In response, UK Libraries partnered with CARES First-Generation Student Services to launch a series of targeted Learning Labs for first-generation scholarship recipients. These sessions were co-led by librarians, scaffolded across the semester, and designed around students’ schedules. The interactive, low-stakes format provided foundational instruction in research strategies and source evaluation while simultaneously reducing barriers to help-seeking. Student feedback revealed that participants left the labs more confident in navigating library systems and more willing to engage in dialogue with librarians and faculty about their research.

This presentation positions the Learning Labs as a case study in designing student-centered instruction within a contested educational climate. By foregrounding empathy, collaboration, and partnership with existing student support structures, the initiative demonstrates how librarians can sustain student agency and belonging while equipping learners to critically engage with information. The program highlights how information literacy pedagogy can adapt to shifting external pressures while remaining focused on empowering students to evaluate, question, and responsibly use information for both academic and civic engagement.
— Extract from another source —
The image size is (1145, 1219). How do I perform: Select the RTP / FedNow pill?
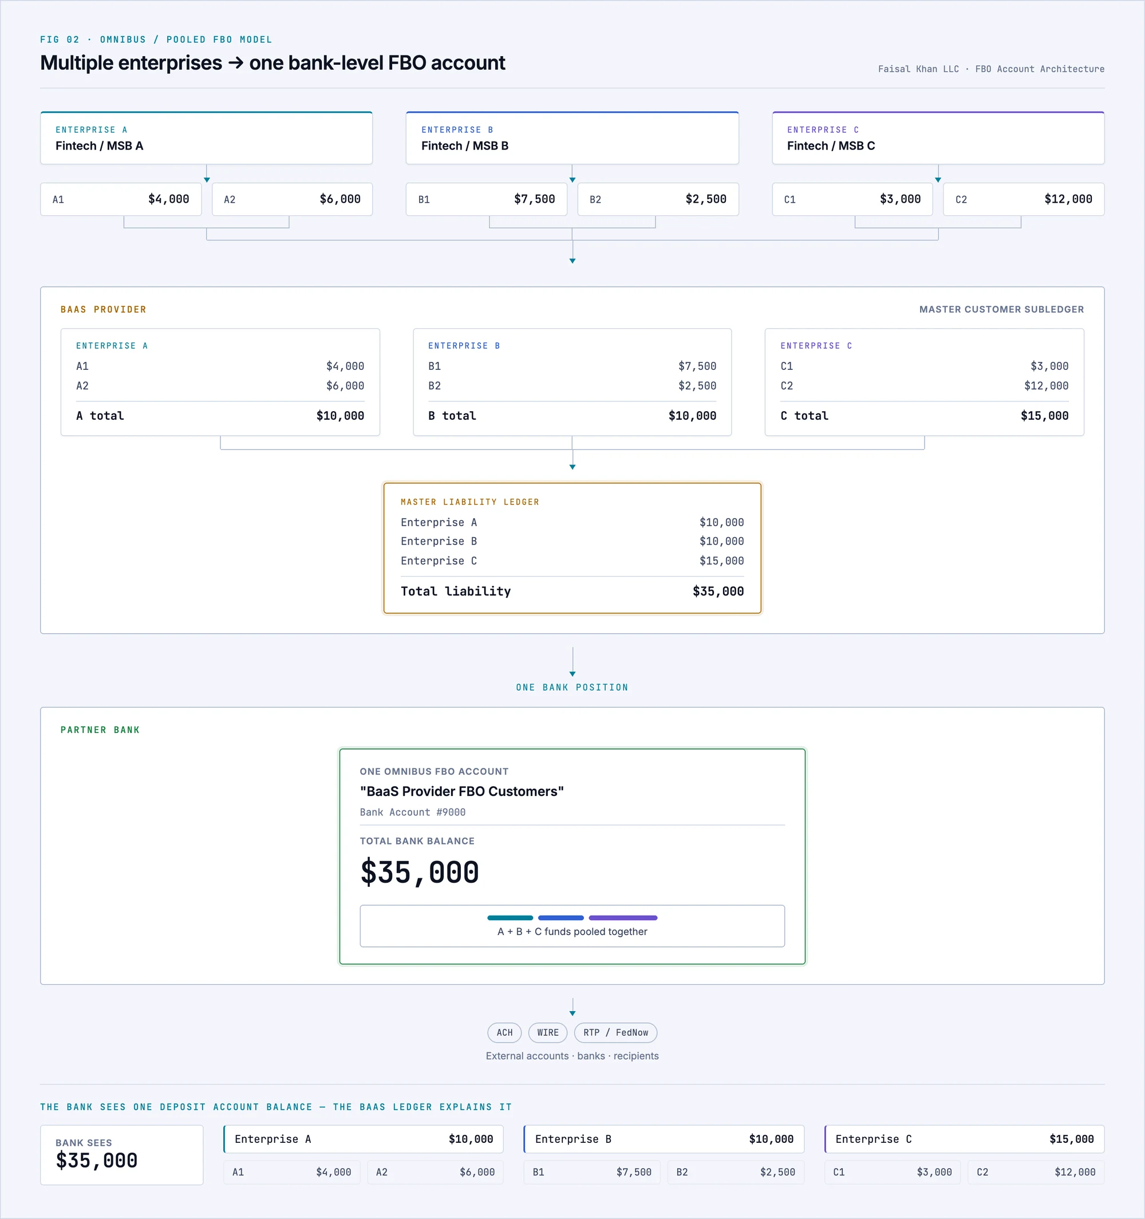(x=615, y=1033)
Attendees will gain insight into practical strategies for building collaborative instruction with student success offices and approaches for reducing library anxiety in environments of heightened scrutiny. They will also learn how similar programs can foster inquiry, dialogue, and resilience among first-generation students. Ultimately, this case study illustrates how intentional outreach and partnership can support inclusion, strengthen critical engagement with information, and position information literacy instruction as a sustaining force in a changing educational landscape.